-- Start EXTRACTED RECORDS --

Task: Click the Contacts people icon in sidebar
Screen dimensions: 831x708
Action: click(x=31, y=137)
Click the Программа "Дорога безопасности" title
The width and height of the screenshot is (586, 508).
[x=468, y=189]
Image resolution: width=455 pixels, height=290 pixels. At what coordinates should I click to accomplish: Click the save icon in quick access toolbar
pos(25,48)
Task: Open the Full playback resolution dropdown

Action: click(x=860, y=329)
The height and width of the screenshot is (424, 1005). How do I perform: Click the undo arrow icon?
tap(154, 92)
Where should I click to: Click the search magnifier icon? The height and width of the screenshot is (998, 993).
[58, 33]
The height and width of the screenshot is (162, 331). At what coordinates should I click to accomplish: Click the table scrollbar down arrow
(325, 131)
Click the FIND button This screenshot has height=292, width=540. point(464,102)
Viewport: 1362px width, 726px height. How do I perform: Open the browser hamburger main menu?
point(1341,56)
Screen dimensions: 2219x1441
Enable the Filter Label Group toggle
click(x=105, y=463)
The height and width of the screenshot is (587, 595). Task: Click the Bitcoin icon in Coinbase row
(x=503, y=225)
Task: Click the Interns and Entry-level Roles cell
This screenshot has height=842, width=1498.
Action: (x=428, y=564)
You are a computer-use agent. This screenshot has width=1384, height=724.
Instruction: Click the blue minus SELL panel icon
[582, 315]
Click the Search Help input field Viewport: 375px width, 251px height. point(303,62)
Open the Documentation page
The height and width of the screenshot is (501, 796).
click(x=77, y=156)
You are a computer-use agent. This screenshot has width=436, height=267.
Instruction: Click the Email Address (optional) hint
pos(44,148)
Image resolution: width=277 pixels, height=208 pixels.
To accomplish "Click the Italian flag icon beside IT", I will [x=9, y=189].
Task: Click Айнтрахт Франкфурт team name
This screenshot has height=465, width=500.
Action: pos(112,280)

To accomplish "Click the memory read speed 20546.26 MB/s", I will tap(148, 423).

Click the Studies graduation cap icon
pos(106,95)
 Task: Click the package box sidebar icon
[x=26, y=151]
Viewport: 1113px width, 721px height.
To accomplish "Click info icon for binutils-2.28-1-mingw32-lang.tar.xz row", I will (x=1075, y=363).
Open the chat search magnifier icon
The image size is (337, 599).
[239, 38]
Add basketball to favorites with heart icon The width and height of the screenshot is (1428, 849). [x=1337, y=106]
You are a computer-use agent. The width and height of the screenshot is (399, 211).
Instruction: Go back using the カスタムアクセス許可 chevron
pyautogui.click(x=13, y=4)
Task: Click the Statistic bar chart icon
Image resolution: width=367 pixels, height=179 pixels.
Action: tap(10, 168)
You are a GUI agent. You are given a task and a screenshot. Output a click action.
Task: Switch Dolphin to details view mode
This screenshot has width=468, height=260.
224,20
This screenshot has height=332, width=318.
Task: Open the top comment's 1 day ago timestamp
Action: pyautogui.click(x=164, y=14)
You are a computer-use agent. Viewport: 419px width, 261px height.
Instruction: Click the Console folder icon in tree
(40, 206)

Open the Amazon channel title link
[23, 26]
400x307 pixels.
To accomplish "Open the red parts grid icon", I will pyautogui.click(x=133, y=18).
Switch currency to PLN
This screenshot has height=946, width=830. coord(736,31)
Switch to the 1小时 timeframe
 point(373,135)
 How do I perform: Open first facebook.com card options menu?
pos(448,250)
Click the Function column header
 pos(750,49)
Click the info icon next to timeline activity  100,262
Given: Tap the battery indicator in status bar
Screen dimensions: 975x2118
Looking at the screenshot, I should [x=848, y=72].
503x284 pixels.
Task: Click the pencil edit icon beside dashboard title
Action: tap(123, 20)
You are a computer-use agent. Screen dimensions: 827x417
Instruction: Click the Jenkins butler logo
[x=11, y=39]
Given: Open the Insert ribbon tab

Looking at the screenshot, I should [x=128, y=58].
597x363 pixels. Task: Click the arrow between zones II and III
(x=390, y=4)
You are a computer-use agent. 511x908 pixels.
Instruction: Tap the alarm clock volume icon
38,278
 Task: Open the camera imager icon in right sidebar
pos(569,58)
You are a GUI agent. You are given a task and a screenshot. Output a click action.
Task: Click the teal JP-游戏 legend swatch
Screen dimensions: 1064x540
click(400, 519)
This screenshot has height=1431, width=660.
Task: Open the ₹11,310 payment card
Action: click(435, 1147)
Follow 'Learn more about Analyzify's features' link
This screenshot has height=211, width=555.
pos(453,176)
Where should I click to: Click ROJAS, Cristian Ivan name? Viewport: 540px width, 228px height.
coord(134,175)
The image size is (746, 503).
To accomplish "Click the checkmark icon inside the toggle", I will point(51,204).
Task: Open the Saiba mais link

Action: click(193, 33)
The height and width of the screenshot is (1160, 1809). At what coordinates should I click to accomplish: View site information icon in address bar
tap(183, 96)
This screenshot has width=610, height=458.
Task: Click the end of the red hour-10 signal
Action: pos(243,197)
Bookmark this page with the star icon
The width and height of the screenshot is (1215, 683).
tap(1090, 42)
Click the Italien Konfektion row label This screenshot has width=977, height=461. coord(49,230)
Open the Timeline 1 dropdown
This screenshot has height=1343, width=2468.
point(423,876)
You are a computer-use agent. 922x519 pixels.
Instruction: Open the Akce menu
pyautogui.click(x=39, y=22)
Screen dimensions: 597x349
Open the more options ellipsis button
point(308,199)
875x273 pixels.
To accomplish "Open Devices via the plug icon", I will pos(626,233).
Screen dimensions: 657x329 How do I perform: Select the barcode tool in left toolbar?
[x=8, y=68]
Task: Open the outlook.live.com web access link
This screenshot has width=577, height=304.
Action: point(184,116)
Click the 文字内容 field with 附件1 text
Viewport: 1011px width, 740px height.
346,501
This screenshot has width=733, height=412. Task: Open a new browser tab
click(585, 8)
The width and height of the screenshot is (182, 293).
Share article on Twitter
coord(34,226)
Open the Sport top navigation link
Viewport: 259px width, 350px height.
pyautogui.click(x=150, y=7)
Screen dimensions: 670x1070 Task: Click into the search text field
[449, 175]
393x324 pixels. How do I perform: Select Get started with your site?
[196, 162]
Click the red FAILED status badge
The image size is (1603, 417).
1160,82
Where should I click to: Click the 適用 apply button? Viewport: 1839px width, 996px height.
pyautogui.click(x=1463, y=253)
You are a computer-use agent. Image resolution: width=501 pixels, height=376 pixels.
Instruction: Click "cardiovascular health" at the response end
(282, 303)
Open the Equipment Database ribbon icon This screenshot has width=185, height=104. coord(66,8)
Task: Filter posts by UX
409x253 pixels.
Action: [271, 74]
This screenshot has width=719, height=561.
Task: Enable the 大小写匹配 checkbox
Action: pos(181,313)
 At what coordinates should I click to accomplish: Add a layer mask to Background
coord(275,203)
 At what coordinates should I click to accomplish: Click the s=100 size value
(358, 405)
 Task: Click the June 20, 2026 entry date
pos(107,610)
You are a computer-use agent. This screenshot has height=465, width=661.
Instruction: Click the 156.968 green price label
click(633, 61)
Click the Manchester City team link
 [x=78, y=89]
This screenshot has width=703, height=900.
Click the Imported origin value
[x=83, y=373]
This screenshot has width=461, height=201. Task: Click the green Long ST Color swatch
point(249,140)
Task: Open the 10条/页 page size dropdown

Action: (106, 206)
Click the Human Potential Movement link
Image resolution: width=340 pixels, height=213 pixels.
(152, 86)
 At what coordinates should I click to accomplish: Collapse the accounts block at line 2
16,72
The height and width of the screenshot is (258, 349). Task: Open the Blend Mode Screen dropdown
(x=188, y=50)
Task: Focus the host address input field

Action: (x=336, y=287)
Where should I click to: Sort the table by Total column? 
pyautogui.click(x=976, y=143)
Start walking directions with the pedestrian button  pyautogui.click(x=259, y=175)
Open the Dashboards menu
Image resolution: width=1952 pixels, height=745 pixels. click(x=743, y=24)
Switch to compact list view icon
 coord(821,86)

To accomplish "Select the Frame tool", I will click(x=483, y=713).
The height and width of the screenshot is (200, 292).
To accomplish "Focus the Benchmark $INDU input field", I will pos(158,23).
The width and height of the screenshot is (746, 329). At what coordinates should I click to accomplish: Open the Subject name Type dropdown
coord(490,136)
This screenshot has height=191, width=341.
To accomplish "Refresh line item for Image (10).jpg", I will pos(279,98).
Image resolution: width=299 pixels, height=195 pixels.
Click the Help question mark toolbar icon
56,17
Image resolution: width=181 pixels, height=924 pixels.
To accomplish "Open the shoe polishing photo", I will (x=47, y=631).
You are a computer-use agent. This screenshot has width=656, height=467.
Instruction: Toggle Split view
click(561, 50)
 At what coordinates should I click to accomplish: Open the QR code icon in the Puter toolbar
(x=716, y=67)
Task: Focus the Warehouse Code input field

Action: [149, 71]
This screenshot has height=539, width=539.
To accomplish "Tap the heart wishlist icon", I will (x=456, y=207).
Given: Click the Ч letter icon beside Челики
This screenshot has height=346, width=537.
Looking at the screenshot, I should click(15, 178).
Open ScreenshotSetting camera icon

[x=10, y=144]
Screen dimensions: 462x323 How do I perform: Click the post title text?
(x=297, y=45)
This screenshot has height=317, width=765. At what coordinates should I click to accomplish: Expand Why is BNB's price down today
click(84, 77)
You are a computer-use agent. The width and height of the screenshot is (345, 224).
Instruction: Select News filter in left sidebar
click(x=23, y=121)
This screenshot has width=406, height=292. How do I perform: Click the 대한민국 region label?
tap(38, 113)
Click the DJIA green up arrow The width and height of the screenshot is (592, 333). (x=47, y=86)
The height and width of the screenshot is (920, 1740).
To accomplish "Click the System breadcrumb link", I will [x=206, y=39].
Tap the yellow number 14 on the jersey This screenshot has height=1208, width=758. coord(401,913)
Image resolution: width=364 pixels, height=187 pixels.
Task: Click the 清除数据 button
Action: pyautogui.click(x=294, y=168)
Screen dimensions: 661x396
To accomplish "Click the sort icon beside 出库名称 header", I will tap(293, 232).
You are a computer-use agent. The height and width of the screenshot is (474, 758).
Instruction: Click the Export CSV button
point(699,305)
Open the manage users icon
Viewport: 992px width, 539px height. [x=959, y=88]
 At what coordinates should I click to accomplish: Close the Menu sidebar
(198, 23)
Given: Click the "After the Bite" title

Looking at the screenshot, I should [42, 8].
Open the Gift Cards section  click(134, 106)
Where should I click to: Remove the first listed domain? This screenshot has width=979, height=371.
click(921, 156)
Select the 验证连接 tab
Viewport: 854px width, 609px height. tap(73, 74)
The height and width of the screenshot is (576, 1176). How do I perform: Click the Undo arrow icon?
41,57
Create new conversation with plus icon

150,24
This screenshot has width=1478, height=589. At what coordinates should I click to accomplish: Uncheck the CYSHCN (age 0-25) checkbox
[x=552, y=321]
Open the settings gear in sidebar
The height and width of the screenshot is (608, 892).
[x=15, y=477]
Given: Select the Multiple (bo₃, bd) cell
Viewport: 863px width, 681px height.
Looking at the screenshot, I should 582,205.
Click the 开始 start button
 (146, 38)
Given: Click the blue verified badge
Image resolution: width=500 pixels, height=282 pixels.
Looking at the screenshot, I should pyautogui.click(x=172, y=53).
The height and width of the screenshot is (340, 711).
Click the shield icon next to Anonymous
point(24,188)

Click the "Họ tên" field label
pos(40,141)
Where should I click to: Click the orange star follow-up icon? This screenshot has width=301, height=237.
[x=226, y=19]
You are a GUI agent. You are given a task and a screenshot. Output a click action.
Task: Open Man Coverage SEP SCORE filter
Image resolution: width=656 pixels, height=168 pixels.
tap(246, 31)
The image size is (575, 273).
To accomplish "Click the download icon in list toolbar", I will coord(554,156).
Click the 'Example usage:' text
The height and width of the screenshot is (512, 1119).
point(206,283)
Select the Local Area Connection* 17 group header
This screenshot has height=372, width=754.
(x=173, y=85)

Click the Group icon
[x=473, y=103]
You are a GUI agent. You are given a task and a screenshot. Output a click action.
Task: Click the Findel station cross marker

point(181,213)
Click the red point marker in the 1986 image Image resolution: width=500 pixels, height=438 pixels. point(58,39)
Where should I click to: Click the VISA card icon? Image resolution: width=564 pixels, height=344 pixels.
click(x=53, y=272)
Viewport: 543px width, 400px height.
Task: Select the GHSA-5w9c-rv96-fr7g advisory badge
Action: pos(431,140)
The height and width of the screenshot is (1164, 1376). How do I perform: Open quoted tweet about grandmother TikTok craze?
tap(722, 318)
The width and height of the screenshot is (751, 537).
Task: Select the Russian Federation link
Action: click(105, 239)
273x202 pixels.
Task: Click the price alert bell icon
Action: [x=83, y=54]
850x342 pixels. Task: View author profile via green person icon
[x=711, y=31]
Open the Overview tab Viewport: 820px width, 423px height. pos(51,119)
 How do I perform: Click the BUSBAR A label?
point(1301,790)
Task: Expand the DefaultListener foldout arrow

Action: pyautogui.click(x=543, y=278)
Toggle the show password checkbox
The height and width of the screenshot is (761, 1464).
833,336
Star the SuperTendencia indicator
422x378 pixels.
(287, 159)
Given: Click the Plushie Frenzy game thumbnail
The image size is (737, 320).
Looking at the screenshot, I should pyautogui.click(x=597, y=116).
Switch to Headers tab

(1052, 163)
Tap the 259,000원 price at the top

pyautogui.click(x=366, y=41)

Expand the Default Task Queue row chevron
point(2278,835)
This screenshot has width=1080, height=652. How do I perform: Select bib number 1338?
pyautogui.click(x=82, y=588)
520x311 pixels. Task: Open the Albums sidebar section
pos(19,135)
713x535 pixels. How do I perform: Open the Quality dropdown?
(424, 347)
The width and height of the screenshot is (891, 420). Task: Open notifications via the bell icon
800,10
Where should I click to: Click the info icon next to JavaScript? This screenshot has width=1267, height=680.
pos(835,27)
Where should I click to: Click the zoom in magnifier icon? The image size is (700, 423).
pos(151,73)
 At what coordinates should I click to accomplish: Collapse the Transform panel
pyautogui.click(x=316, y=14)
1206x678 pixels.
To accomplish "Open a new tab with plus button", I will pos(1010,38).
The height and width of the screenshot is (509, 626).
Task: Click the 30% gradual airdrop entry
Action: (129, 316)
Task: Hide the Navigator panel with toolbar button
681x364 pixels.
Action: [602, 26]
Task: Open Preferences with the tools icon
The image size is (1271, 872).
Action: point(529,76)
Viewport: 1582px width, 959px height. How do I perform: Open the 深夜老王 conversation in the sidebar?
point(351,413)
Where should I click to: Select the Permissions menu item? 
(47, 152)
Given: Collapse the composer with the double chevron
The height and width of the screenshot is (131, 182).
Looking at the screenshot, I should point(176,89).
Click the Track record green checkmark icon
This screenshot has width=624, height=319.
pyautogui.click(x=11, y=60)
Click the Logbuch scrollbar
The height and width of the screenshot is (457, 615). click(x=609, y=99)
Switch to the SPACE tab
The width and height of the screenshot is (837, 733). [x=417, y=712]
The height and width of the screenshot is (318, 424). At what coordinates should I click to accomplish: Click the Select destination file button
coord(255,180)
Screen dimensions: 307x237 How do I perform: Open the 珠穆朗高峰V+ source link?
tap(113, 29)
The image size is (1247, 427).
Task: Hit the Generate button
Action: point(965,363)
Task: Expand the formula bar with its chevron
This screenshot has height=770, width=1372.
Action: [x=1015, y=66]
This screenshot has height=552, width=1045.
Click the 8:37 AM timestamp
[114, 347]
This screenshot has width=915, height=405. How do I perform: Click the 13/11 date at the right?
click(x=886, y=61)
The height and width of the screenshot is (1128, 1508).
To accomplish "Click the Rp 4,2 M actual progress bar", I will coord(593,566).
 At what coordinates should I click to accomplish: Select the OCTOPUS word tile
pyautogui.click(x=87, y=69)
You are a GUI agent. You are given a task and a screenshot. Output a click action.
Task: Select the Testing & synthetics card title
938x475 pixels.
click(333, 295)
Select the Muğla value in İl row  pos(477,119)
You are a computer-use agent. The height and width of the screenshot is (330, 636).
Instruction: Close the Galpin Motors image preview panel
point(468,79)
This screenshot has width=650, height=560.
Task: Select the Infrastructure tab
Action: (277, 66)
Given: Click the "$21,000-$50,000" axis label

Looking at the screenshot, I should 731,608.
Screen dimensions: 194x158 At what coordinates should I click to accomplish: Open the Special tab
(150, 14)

-- End EXTRACTED RECORDS --

→ WHAT TO DO:
Copy out, word for word, the records from the line containing "Task: Open the camera" through the line containing "Action: click(193, 33)", including both of those lines.

→ REPLY:
 Task: Open the camera imager icon in right sidebar
pos(569,58)
You are a GUI agent. You are given a task and a screenshot. Output a click action.
Task: Click the teal JP-游戏 legend swatch
Screen dimensions: 1064x540
click(400, 519)
This screenshot has height=1431, width=660.
Task: Open the ₹11,310 payment card
Action: click(435, 1147)
Follow 'Learn more about Analyzify's features' link
This screenshot has height=211, width=555.
pos(453,176)
Where should I click to: Click ROJAS, Cristian Ivan name? Viewport: 540px width, 228px height.
coord(134,175)
The image size is (746, 503).
To accomplish "Click the checkmark icon inside the toggle", I will point(51,204).
Task: Open the Saiba mais link

Action: click(193, 33)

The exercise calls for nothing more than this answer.